- _Task goal_
In the lines below, look for "will". Copy each line where it appears.

- _Information shown_
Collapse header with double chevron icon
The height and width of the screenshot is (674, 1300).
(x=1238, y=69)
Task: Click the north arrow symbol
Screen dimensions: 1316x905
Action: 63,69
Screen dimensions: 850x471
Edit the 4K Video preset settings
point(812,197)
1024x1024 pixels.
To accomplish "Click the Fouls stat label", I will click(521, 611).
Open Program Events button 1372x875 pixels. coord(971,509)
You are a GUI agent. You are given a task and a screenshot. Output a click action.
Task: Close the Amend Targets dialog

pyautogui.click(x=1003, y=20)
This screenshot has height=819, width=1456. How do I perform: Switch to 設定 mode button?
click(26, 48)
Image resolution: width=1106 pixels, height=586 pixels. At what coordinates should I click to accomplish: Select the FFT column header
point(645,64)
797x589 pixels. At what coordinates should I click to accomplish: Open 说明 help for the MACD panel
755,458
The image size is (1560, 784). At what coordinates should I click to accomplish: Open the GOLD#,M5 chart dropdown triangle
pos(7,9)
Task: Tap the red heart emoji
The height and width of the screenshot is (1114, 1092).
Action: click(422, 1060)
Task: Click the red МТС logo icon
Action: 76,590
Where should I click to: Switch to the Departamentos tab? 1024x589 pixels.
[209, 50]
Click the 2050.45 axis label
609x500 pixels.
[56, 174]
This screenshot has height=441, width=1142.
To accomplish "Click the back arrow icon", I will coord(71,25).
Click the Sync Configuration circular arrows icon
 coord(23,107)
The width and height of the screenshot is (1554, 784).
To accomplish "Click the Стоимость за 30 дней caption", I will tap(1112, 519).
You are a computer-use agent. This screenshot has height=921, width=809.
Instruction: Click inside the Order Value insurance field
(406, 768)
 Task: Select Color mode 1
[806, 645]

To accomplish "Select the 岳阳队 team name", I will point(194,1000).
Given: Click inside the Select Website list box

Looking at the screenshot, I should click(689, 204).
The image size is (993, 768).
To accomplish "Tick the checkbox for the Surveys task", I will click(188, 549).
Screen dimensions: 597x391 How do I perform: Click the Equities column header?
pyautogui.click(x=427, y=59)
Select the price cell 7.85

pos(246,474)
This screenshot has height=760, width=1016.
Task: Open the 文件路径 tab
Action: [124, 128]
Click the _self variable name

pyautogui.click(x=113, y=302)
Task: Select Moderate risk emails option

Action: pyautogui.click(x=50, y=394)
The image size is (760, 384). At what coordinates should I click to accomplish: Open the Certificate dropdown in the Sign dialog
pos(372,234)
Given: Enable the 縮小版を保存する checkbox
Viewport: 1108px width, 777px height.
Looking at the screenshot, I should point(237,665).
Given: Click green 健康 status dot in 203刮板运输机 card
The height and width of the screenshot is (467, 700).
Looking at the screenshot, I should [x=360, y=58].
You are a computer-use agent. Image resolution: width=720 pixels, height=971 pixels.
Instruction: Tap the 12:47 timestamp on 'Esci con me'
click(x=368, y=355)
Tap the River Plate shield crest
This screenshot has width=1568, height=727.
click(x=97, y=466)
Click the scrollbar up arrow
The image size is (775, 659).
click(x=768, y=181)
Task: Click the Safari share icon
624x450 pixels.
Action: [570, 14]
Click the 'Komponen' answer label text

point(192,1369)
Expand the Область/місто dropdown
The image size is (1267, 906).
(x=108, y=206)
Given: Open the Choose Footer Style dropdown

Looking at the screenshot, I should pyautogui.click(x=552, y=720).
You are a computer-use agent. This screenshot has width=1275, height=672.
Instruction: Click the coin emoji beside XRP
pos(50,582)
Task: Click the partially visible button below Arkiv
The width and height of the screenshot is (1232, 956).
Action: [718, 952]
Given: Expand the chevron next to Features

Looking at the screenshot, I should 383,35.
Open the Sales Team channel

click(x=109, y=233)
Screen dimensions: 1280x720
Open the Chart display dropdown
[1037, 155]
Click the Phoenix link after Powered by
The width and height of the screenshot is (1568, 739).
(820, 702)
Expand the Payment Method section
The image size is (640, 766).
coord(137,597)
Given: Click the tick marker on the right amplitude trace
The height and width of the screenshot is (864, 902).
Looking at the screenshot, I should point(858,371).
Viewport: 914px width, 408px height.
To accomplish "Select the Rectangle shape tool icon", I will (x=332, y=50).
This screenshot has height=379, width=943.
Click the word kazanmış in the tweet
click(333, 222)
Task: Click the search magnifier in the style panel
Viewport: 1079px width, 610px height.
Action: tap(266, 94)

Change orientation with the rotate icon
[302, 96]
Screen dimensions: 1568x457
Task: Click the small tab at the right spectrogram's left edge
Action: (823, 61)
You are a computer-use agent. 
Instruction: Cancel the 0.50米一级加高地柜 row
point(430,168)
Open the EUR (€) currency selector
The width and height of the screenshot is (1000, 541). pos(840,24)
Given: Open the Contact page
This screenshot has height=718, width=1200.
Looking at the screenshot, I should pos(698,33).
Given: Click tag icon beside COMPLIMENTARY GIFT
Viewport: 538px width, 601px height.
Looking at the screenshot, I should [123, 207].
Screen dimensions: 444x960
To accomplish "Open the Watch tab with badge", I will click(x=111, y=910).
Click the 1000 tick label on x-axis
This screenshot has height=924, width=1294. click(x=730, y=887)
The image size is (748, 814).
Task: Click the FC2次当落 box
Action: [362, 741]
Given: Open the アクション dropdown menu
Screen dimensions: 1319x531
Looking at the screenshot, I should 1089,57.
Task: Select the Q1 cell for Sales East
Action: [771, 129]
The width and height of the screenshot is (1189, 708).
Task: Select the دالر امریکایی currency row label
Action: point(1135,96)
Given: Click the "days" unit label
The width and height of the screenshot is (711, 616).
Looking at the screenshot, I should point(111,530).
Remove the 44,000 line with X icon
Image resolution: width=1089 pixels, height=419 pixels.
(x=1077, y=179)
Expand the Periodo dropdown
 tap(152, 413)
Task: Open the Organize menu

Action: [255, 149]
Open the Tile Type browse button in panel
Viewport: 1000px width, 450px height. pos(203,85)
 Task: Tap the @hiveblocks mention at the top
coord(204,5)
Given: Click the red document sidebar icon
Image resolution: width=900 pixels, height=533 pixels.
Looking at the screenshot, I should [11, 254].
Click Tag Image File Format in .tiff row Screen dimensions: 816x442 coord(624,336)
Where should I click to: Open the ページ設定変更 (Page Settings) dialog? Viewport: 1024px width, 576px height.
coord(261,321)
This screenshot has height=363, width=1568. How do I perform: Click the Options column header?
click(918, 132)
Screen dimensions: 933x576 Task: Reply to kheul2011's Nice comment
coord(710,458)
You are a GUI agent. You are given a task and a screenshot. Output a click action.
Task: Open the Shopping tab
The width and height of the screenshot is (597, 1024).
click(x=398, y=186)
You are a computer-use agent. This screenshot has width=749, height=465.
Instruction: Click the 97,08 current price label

- _Exercise response_
To accomplish "Click the Fouls stat label", I will click(521, 611).
To accomplish "Click the back arrow icon", I will coord(71,25).
To accomplish "Click the Стоимость за 30 дней caption", I will tap(1112, 519).
To accomplish "Select the 岳阳队 team name", I will point(194,1000).
To accomplish "Tick the checkbox for the Surveys task", I will click(188, 549).
To accomplish "Select the Rectangle shape tool icon", I will (x=332, y=50).
To accomplish "Open the Watch tab with badge", I will click(x=111, y=910).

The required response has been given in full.